March 02, 2017
Area(s) of Interest: Physician Workforce Professional Development & Education
California doesn't have enough doctors to handle its primary health care demands and the problem is getting worse, according to a recent article in the San Francisco Business Times
about a new study by UCSF Healthforce Center
The study, published last month, found that California doesn’t have enough primary care physicians in most regions of the state. According to the study, the shortage is becoming more acute because of an aging physician workforce, a growing patient population and expanded coverage through the Affordable Care Act.
According to the study, only two regions of California (the Greater Bay Area and Sacramento) have ratios of primary care physicians per population above the minimum ratio recommended by the Council on Graduate Medical Education (60 primary care physicians per 100,000 people).
The study also found that two regions (the Inland Empire and San Joaquin Valley) have ratios of primary care physicians to population that are below the minimum required by California law for managed care plans (50 primary care physicians per 100,000 people).
Some estimates show that California will need an additional 8,243 primary care physicians by 2030 – a 32 percent increase.

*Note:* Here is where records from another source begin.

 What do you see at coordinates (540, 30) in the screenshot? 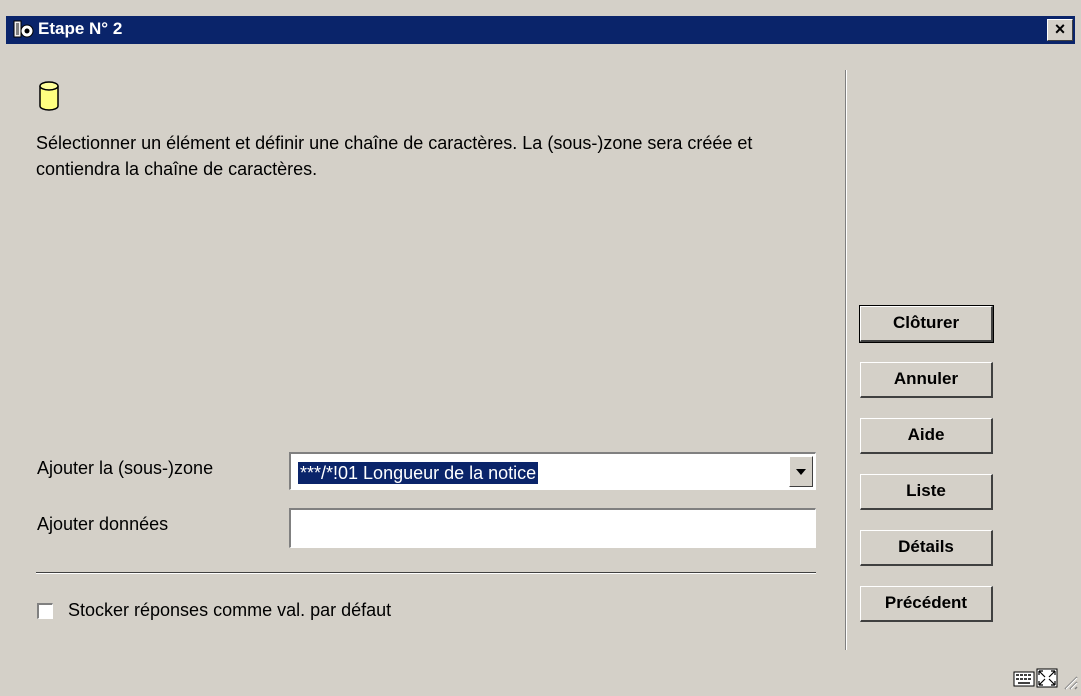
I see `title-bar-strip` at bounding box center [540, 30]. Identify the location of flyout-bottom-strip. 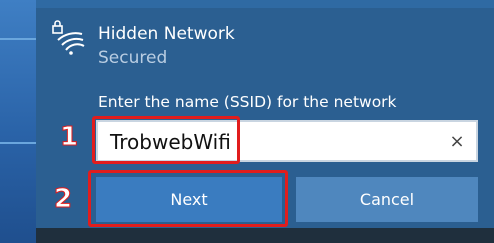
(265, 236).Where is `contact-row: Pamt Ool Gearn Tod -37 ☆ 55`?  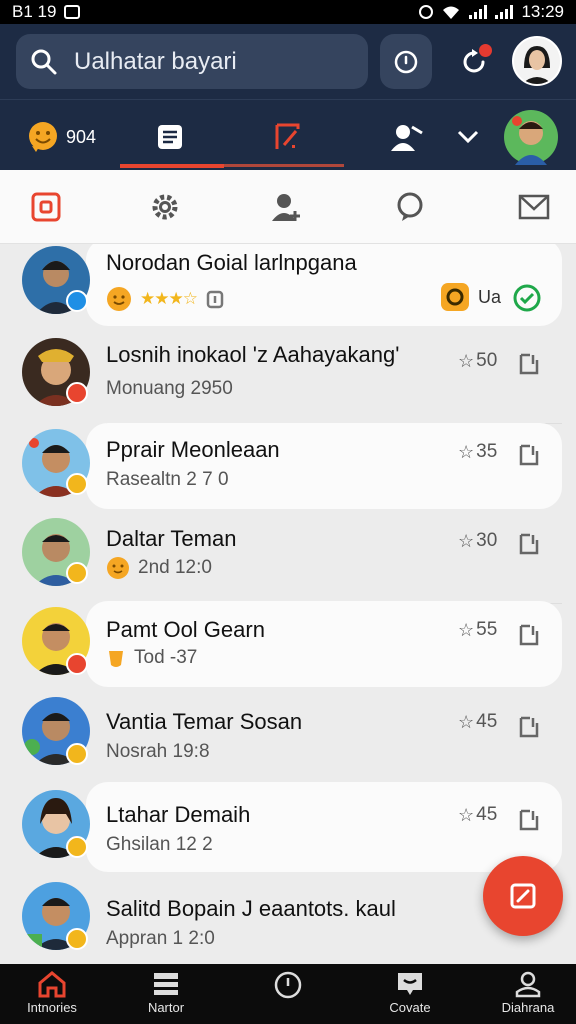
contact-row: Pamt Ool Gearn Tod -37 ☆ 55 is located at coordinates (288, 645).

In an effort to increase California's primary care physician workforce, the state legislature passed a budget in 2016 that included historic support for and expansion of primary care graduate medical education (GME)—committing to invest $100 million over three years to support primary care residency programs in medically underserved areas.
Unfortunately, Governor Jerry Brown’s proposed 2017 budget takes a huge step backward, eliminating $33.4 million of that health care workforce funding and redirecting $50 million in Prop. 56 funding that was intended to go to GME programs. The California Medical Association (CMA) believes these budget cuts are irresponsible and make a bad situation worse.
A robust and well-trained primary care workforce is essential to meeting the health care demands of all Californians. Inadequate funding for residency programs exacerbates access problems—every year hundreds of graduating medical students don't find a residency slot in California to continue their training, forcing talented, young doctors who want to stay and practice in California to other states and communities.
CMA will be working through the budget negotiation process to restore this critical funding. We are also urging physicians, residents and medical students to ask their legislators to oppose Governor Brown’s budget proposal to eliminate physician workforce funding.